Back on defense

After The Hobby Lobby Decision, The March To Equality Faces New Hurdles

Scales of justiceWe’ve been on the winning side of things for so long, it’s hard to remember just how embattled the LGBT community once was just a few years ago.

But we’re about to get a refresher course. Just one week after the Supreme Court’s Hobby Lobby ruling, it’s clear that the legal and political landscape has totally changed. Instead of a rolling series of victories, we’re now faced with having to fight against the special right to homophobia accorded on the basis of religion minted by the conservative majority.

Two recent episodes illustrate just how different things have become. In Kansas, conservative legislators are taking the ruling as a green light to reintroduce a bill to protect “religious liberty,” by which they largely mean the right of homophobic bakers not to make wedding cakes for same-sex couples. A similar measure died in the last session, one of a series of like-minded (or, more appropriately, empty-minded) bills that were floated around the nation, most notoriously in Arizona. 

The fact that Kansas conservatives see the ruling as providing momentum underscores the fact that the Supreme Court decision will be used far and wide as a legal assault on LGBT rights. Strictly speaking, the ruling only applies to contraceptive coverage under the Affordable Care Act, but no one can now doubt that the majority justices — five Catholic men — unleashed a nightmare for us.

The other sign that the playing field is different is the decision by NGLTF, Lambda Legal, the ACLU and the National Center for Lesbian Rights to withdraw their support for the federal Employment Non-Discrimination Act on the grounds that religious exemptions in the bill are too broad. The groups fear that under the Hobby Lobby ruling, the exemptions would given a wide-range of businesses and institutions carte blanche to discriminate in the workplace.

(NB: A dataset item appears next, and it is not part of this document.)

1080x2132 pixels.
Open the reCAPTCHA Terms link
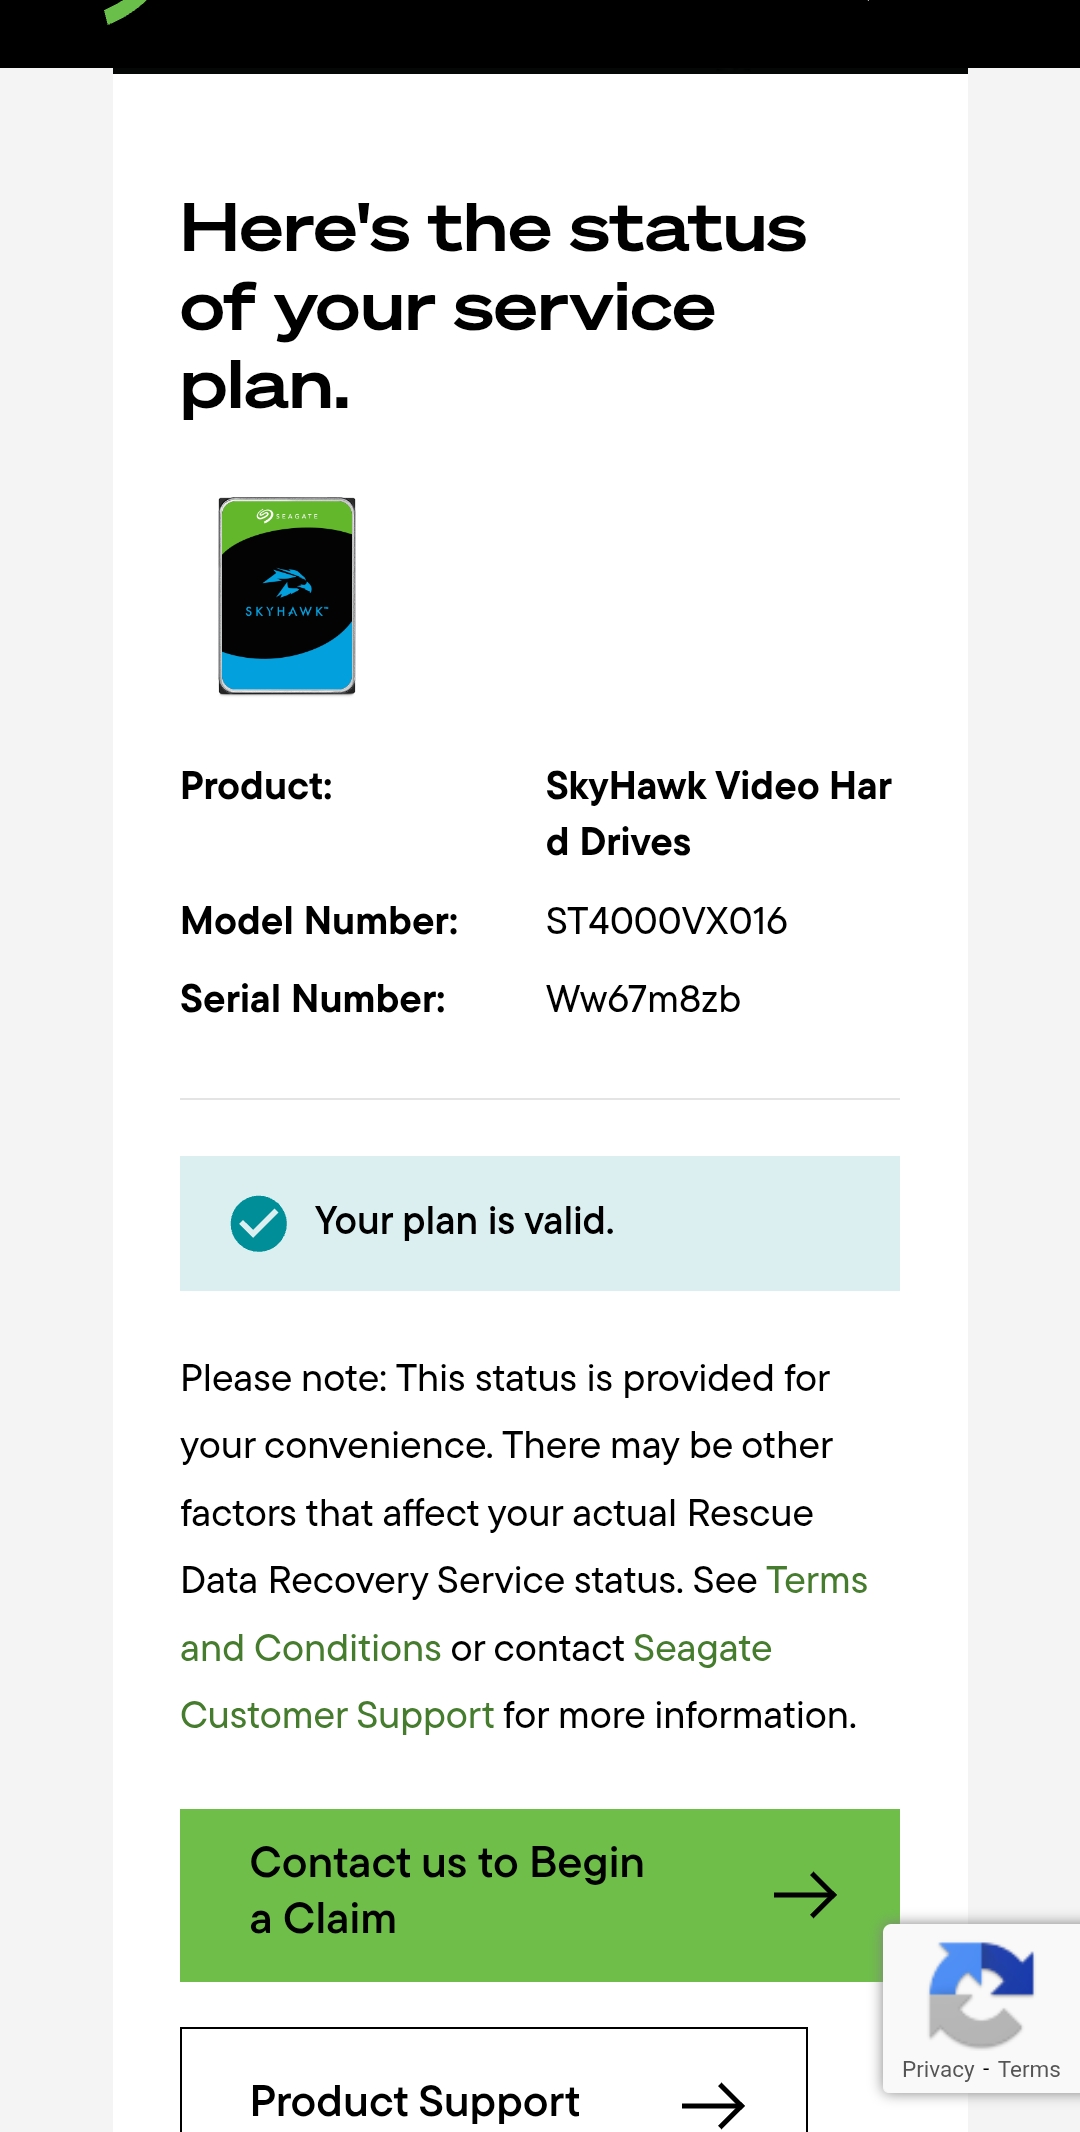(1029, 2069)
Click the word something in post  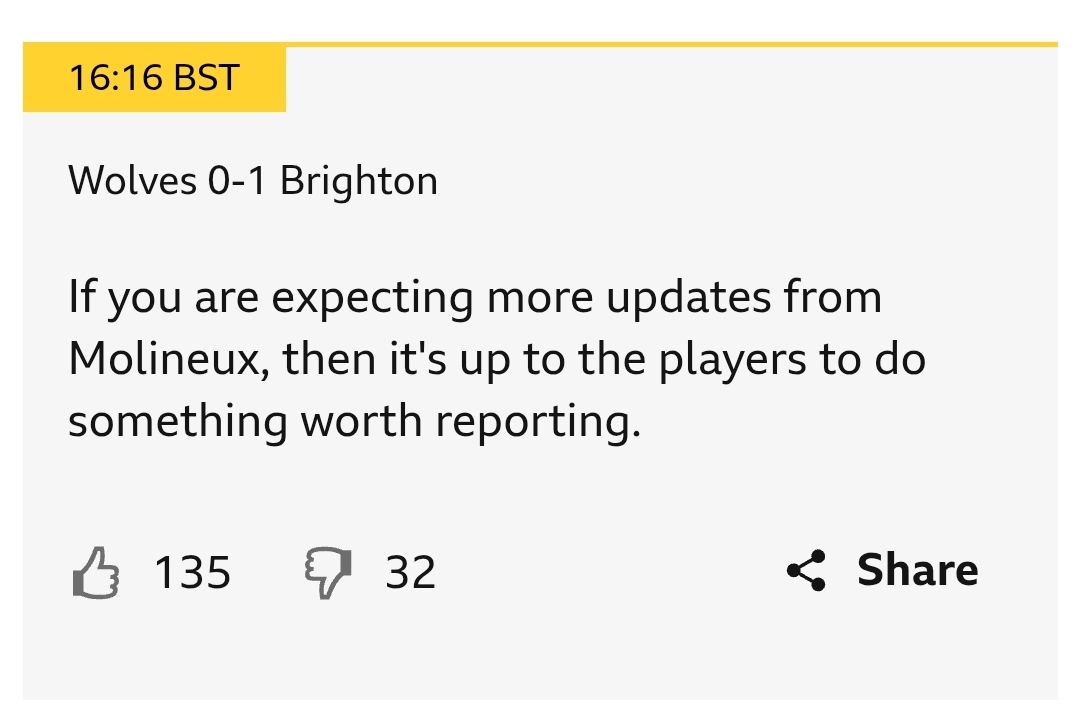click(x=178, y=422)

ENDA has been on life-support for so long that pulling the plug hardly matters. It’s chances of passage in the Republican-controlled House are a mathematically certain zero. What matters is that religious exemptions that were once troublesome are now deal-breakers because the Supreme Court has conferred out-sized privileges on the basis of religious belief.

In essence, we’re entering a period of dueling rights: our right to marriage equality and workplace protection, and the right of religious conservatives to deny us that recognition. The Hobby Lobby ruling set up that tension, and it will play out in court for years to come.

In the end, our rights are more likely to prevail. Polling is trending decidedly in our favor. What we’re seeing is the last gasp of the antigay right trying to hold onto its urge to discriminate. Over time, that grasp is bound to slip, and the courts will revert back to a more narrow reading of the Hobby Lobby ruling. The tide of history remains on our side.

That doesn’t mean that the victory will be complete. Perhaps the Court did just make the world safe for homophobic wedding cake makers. What we will have to get used to is something we haven’t felt for some time: what it’s like to lose for a change.